“You should blast them. Put them in their place. Just do it. They deserve it.” How many times I’ve had that thought while reading something I disagree with online.
The old me was ready to dig in and let them have it. My emotional triggers would send me into a manic mission to make the other person wrong.
No One Won
And so no one won. Everyone bled energy. Friends were often lost or blocked. And neither party grew any closer to empathy or understanding.
That’s okay, if that’s how you want to show up. But there’s another option.
What Emotional Triggers Actually Show You
Every time you get triggered, you’re being shown where you still have unprocessed pain. The trigger isn’t the problem—it’s the signal.
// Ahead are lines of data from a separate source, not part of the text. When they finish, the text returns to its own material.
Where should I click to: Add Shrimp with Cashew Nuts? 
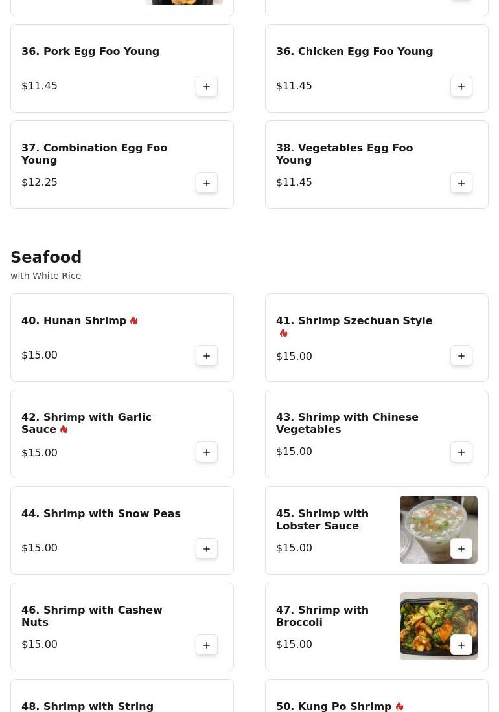(207, 645)
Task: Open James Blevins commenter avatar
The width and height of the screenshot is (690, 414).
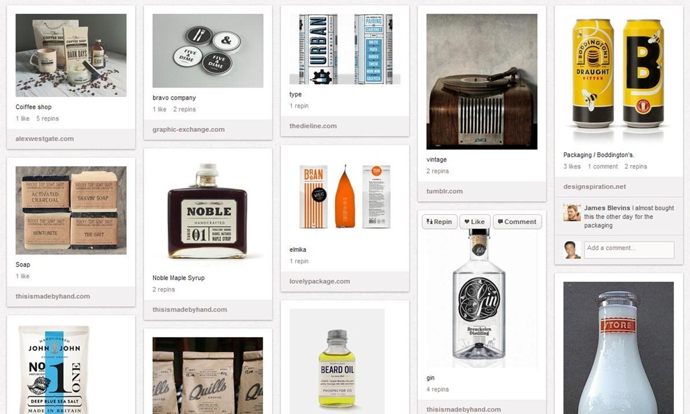Action: coord(572,213)
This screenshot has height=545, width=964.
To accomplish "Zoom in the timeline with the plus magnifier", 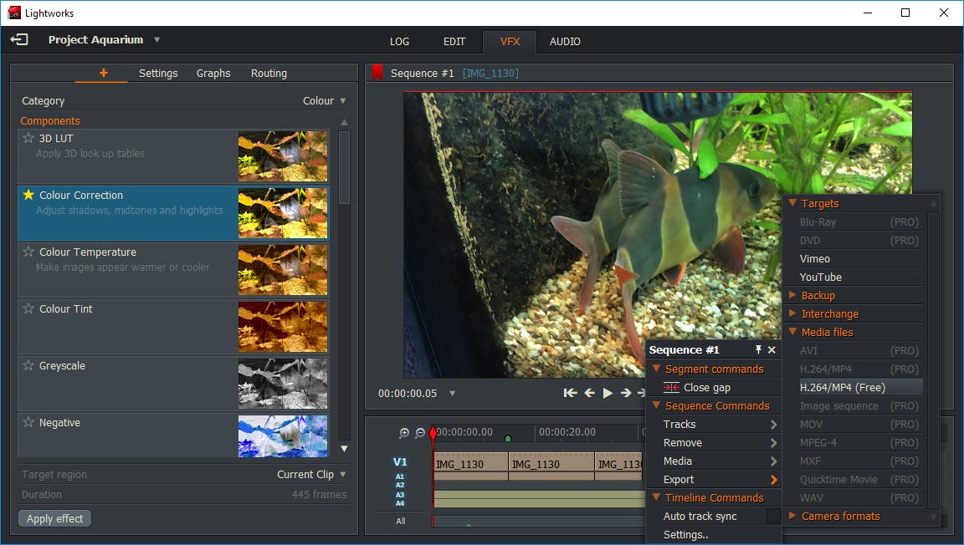I will point(404,433).
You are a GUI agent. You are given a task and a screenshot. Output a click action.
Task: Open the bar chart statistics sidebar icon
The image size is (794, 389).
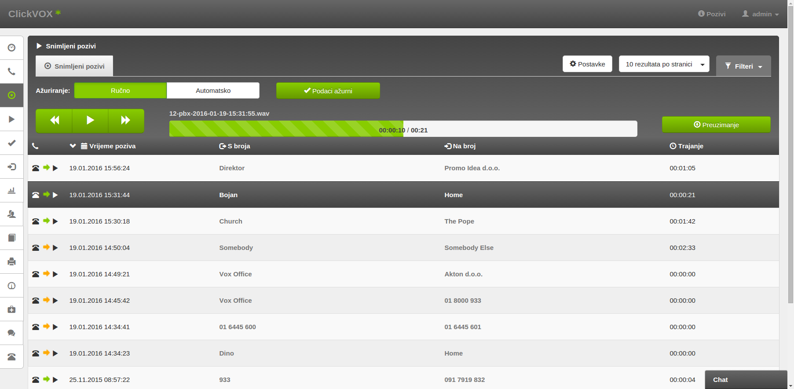(x=12, y=191)
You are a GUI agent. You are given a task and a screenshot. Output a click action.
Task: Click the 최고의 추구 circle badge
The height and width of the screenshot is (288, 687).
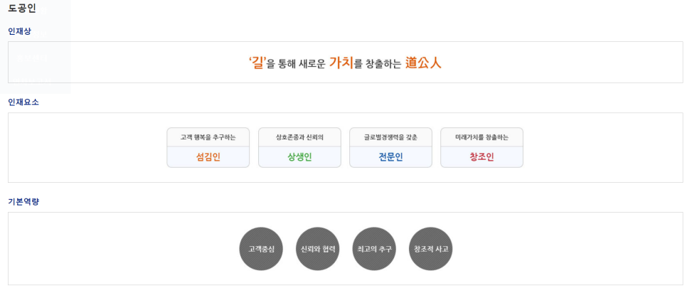click(x=374, y=249)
Instead of reacting outward, you can turn inward. Ask: what in me is being activated right now? What wound is this touching?
That shift—from reaction to inquiry—changes everything.
Emotional triggers are like metal detectors for your shadow. They point directly to where you still have work to do. That’s actually a gift, even when it doesn’t feel like one.
The Projection Trap
Most of what triggers us has less to do with the other person than we think. They’re holding up a mirror to something unresolved in us.
That person who’s “too aggressive”? Maybe you’ve suppressed your own aggression and it makes you uncomfortable to see it expressed. That person who’s “too emotional”? Maybe you’ve learned to shut down your own emotions and seeing them expressed feels threatening.
Emotional triggers reveal where we’ve disowned parts of ourselves. The intensity of the trigger often correlates with the depth of the disowning.
From Triggered to Empathetic
Now when I notice emotional triggers arising, I pause. I feel what’s coming up without acting on it. I get curious about why this particular thing activated me.
Usually, it’s not really about the other person at all. It’s about something unresolved in me.
Once I process that, something interesting happens: I can actually hear what they’re saying. I can disagree without needing to destroy them. I can even find empathy for their position.
This is shadow work in action.
If you’re ready to process what’s been running your life, explore the Shadow Work practices.
The Practice
Next time you feel emotional triggers fire, don’t react. Pause. Feel the activation in your body. Get curious about it.
Ask yourself: When was the first time I felt something like this? What’s the oldest memory of this feeling?
That question often reveals the original wound the trigger is pointing to. Once you see it, the trigger loses some of its power.
What Changes
When you use emotional triggers as doorways instead of weapons, relationships transform. Arguments become conversations. Enemies become teachers. Every trigger becomes an opportunity to reclaim another piece of yourself.
The trigger is a gift—it’s showing you exactly where you need to heal. Use it as a doorway and watch your capacity for empathy expand in ways you didn’t think possible.